The Service Technician is Your Ultimate Secret Sales Weapon

Struggling to increase sales? You may already have great sales people in place, closing clients over the phone effectively, meeting clients on-site for larger jobs and achieving decent close rates, but where can you squeeze out even more sales from your clients?

Equipped with the right technology and a bit of training, your frontline team that is serving clients on-site are in a great position to build the trust of your clients — and boost sales.

A Sales Pro by Any Other Name

If you’re sending an expert on-site to a customer’s home or workplace, they can be your go-to sales pro. That’s the case, whatever the service: from maid cleaning to gutter maintenance, painting, home appliance repairs and more. These professionals already know your value offering, inside-and-out. If they’ve been on the job a while, they probably know your pricing down to the penny.

These skills are useful, but their real advantage just comes from being around the customer, right when they’re feeling most vulnerable and in need of help. Customers are far more likely to start a conversation with the technician who’s helping them, than to respond to a cold sales call.

For instance, a simple water tank repair job scales up instantly when the customer mentions they’re going to need installations on two more investment properties. A one-time roofing patch turns into a big renovation project when the customer spontaneously volunteers that they’re redoing their dream home. A two-hour maid service call booked on a last-minute referral? That turns into a regular, monthly appointment that’s booked on a value-added annual service plan. Or have them distribute a few brochures or door hangers to the neighbors of your best customers. With minimal effort, you’re maximizing leads and growing recurring revenue.

Here’s how to make this happen for your company.

1. Change the Job Description

This is about focusing on some soft skills. Help your field service people understand that a winning smile, a bit of patience and a willingness to listen to customers really is part of their job.

The biggest challenge here is that some field technicians “just want to do their job” (ie. clean up, fix an appliance, patch a roof, etc.) and leave. That tunnel-vision mindset isn’t helped if the job description when you hired them let them think that way. To these kinds of field service technicians, that means following their route plan, showing up at the location, performing some technical task and then getting out, so they can take on the next task.

These people may see themselves as problem-solvers. They think of sales as something entirely separate. They see salespeople as fast-talking people in suits who just want to make a quick buck.

Get your field techs to understand that selling is just as important (and virtuous) as the traditional service delivery side. As HVAC technical trainer and author Carol Fey puts it, “good selling and good service are the same: helpful, honest, informative and authentic. Both make people happy. Both listen, make recommendations, and solve the customer’s problems. They are good people.”

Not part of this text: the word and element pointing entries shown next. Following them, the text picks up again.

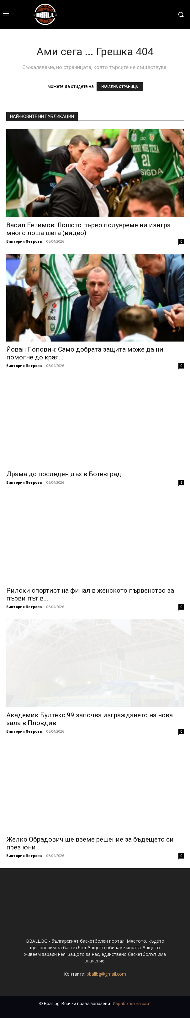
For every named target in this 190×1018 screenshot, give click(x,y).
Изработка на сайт (132, 1003)
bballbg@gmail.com (106, 974)
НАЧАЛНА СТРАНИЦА (119, 87)
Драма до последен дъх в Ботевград (63, 474)
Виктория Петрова (24, 241)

Help these front-line employees understand their role. They’re not just technicians. They’re ambassadors; the eyes and ears of your company. If a customer says they want something, it’s their job to jot that down into the note-taking app or CRM (customer relationship management software) on their tablet, so sales people back at the office can convert that hot lead into a job booking.

2. Give Your Techs the Tools to Help with the Sales Process

Some service techs will be eager to take on this new responsibility. Help them do that with proper mentoring. For instance, get your service person to look beyond ‘the job’ to see the opportunity. The landscaper who comes to pull out the tree stumps in the front yard notices that the back of the house is overgrown and choked with weeds – but that space would make a nice garden, wouldn’t it? The home cleaner overhears the owner worrying aloud about seeing some nasty looking bugs in the basement – and the company just happens to offer a pest control package.

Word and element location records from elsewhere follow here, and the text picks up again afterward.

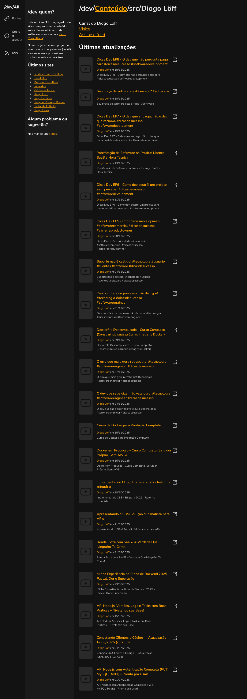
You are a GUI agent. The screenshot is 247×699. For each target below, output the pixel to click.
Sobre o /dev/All (17, 36)
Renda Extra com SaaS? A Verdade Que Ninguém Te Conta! (127, 544)
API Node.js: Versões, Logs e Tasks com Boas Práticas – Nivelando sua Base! (131, 608)
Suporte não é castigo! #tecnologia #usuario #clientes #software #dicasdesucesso (131, 263)
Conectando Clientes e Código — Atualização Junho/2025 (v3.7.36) (131, 640)
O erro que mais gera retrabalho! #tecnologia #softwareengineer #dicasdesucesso (131, 364)
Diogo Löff (41, 94)
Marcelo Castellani (46, 82)
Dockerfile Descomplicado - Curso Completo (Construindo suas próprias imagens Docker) (131, 332)
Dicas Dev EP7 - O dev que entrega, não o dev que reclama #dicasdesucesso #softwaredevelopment (132, 121)
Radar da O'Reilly (45, 106)
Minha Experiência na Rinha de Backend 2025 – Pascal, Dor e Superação (133, 576)
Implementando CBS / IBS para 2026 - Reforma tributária (134, 484)
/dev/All (11, 7)
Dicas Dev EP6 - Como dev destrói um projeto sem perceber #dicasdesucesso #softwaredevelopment (132, 189)
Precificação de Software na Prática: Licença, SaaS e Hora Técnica (131, 155)
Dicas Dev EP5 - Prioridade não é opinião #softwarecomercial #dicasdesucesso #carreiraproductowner (128, 226)
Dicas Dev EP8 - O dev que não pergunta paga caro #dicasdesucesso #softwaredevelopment (132, 61)
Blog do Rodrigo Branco (49, 102)
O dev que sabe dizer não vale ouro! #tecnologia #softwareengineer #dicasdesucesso (134, 395)
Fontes (16, 18)
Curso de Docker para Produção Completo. (129, 425)
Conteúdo (111, 8)
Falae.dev (40, 86)
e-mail (53, 134)
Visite (84, 29)
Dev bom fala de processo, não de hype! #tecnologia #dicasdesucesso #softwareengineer (127, 298)
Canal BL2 (40, 78)
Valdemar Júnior (44, 90)
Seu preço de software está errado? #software (133, 91)
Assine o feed (92, 35)
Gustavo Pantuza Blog (48, 74)
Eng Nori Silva (43, 98)
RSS (15, 53)
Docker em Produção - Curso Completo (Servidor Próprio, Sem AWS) (134, 452)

When these moments happen, it’s not about selling your customer something they don’t need. It’s just good customer service. Successfully done, it can increase the trust and lifetime value of the customer and boost referrals.

3. Take an Integrated Approach to Sales

Getting service delivery experts into the sales process may require buy-in from salespeople. Let’s say you’ve got a CRM process already in place; you’ll want to make sure the that new jobs coming in from your newly-empowered field techs don’t get lost in the shuffle. After all, if your people take the time to listen to a customer about their needs and there’s no follow-up, it might just make your company look like it dropped the ball. Free-flowing communication is the way this works. Of course, Vonigo’s users can close up the loop even faster: For technicians that have no sales team back at the office to pass anything to, technicians can still up-sell customers on things like additional services, recurring appointments, materials or replacement parts.

For those companies looking to integrate sales and technicians roles entirely, it’s hard to pull off, but it can be done. As Bill Bradley of Airtronic Heating explains: “I started as a tech selling products and did so well my boss at the time got rid of our salesman. I send my techs to classes (to learn sales) and have done a lot of coaching to get them started.”